Chaque matin depuis semaines que je suis ici, je la vois aller s’asseoir pendant une heure ou deux. Moi c’est normal d’y être tous les jours, je suis venu dans ce bourg pour profiter de l’étendue bleue. Mais elle?
Au début elle ne m’intéressait pas plus que ça. une vielle dame …
Et puis, elle venait à la même heure, était d’une ponctualité déconcertante, restait assise à même le sable. Son foulard soigneusement noué, le regard perdu dans le vide, c’était un rituel ma foi.
Impressionné par cette femme, plus rien ne me préoccupait que de savoir ce à quoi elle songeait. Je me mis donc à lui adresser des salutations furtives dans la langue locale, histoire de me familiariser à elle. Elle y répondait distraitement puis reportait son attention sur le Grand Bleu.
–Maman, dis-je un jour tu dois vraiment aimer l’eau pour y être tout le temps, moi en France ça me manque.
J’avais dit ce qu’il fallait on dirait, enfin de l’intérêt de sa part.
–Mon fils tu connais la ”France”?
–Bien sur maman j’y vis
Je lui expliquais alors comment était paris, ses rues, l’hiver le froid, l’Été, les gens, la nourriture.
Les yeux pétillants, elle me dit que ses fils avaient pris la Mer pour la France. Ils avaient beaucoup travaillé et économisé et un matin très tôt ils étaient allés avec des amis du quartier. Il y avait ce passeur qui les attendait pour la traversée. Elle a beaucoup pleuré pour les en empêcher, mais ils lui ont affirmé qu’une fois là-bas sa vie serait meilleure. Drissa n’avait-il pas envoyé de l’argent à la tante Astou pour la construction de leur maison? et Bintou n’était-elle pas devenue une grande dame là-bas chez les blancs? Ils avaient tous pris la mer et aujourd’hui leurs parents en étaient fiers.

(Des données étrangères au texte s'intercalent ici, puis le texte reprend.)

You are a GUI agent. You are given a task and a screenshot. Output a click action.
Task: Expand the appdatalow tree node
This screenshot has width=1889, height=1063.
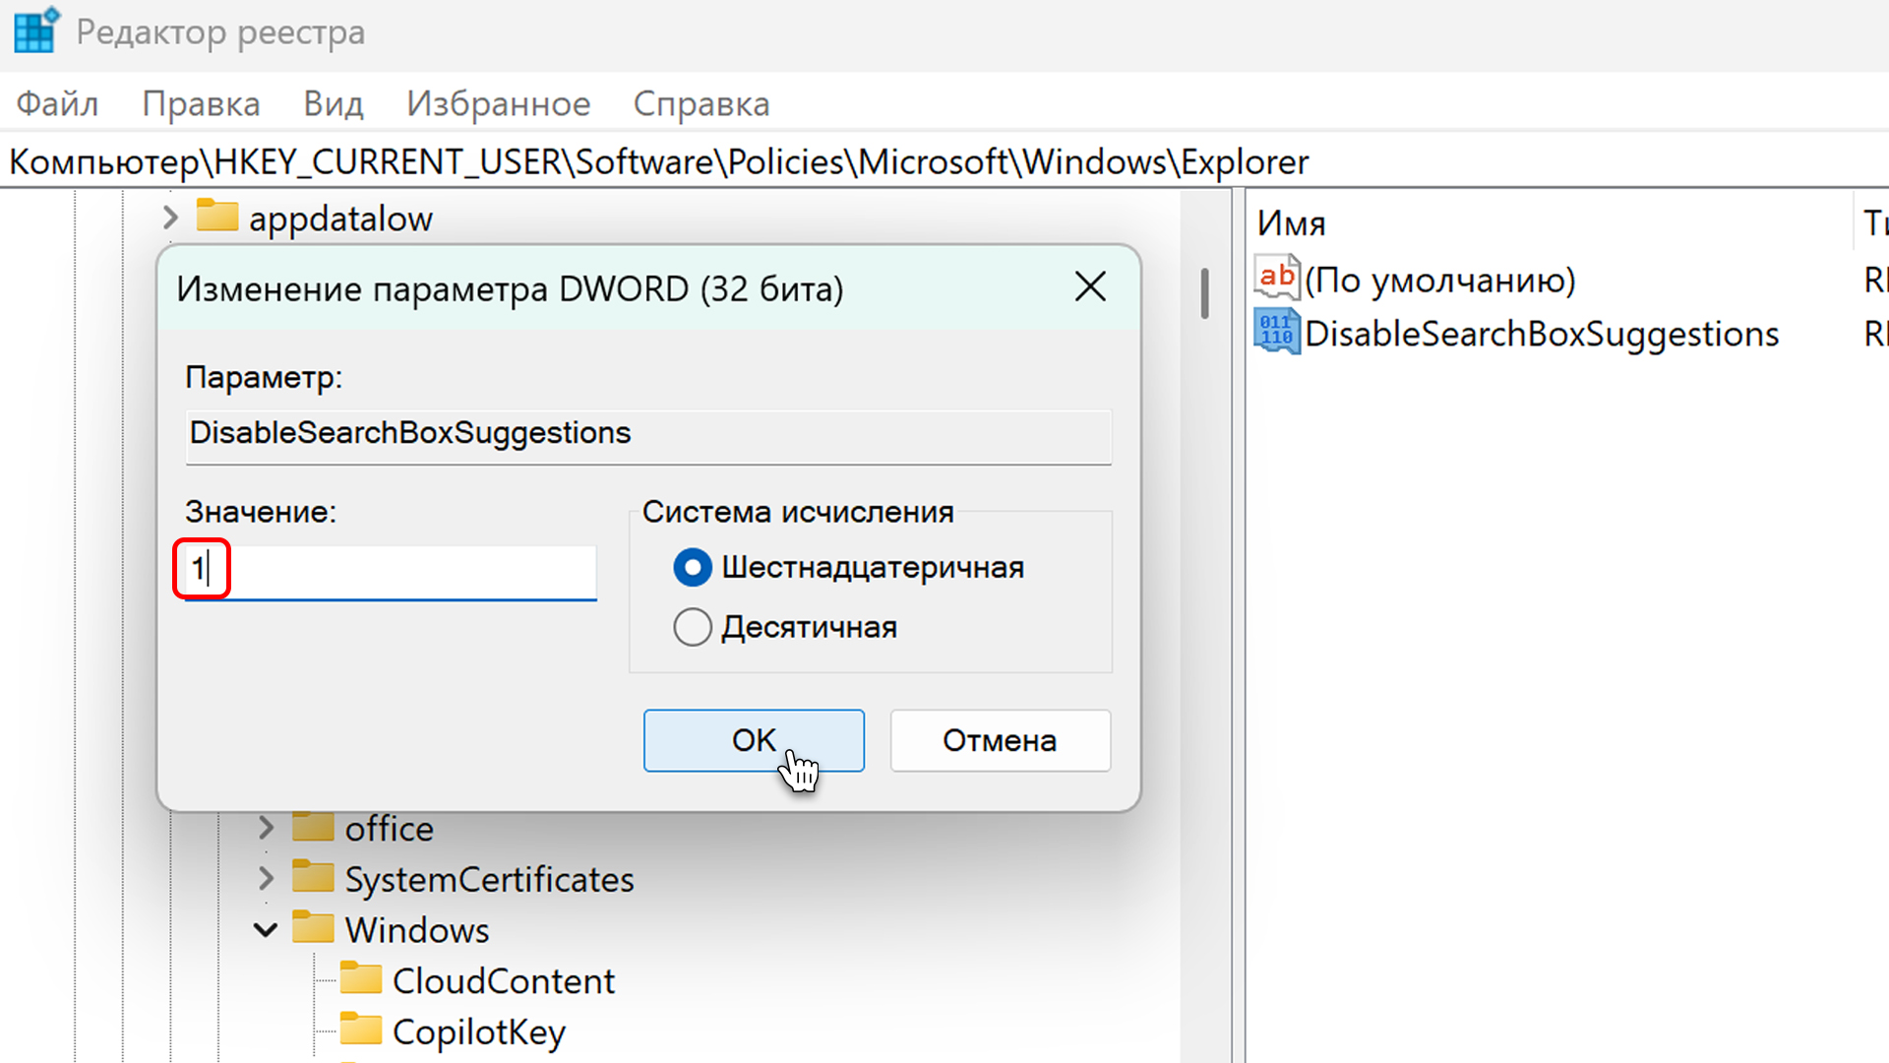click(x=170, y=218)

Mais depuis deux mois qu’ils sont partis elle n’avait pas reçu de leurs nouvelles. Ses enfants lui manquaient et chaque matin, elle venait prier ici et leur parler. Ses pieuses pensées étaient une bouteille à la mer, dont elle attendait le retour indéfiniment
Des frissons me parcoururent, je voyais chaque jour sur les réseaux sociaux comment la mer avalaient les enfants de l’Afrique. Moi qui était en France je voyais comment ils étaient traités, malmenés et humiliés. Que de risques encourus pour atteindre l’Eldorado. Des embarcations de fortune, le périple de l’eau salée puis celui du désert. La désillusion du pays en était la cause. Il fallait vraiment manquer d’espoir ou être nourri de fausses illusions pour prendre de tels risques. L’Afrique perd ses enfants parcequ’elle n’a plus rien à leur offrir. J’en étais la preuve n’étais-je pas allé pour des études et n’avais-je pas refusé de rentrer??
Les garçons de cette dame étaient surement morts noyés ou avaient péri dans le désert de milles souffrances.
Mais je ne pouvais éteindre cette lueur d’espoir dans ses yeux, je sentais que c’est ce qui la maintenait encore en vie.
–oui maman ils reviendront. Dis-je tout doucement
–je sais mon fils…
Puis nous restâmes là à fixer le grand Océan, moi imaginant ce qu’ont pu vivre ses deux hommes et elles espérant de tout cœur recevoir de leurs nouvelles. Peut-être au travers d’une bouteille lancée à la mer.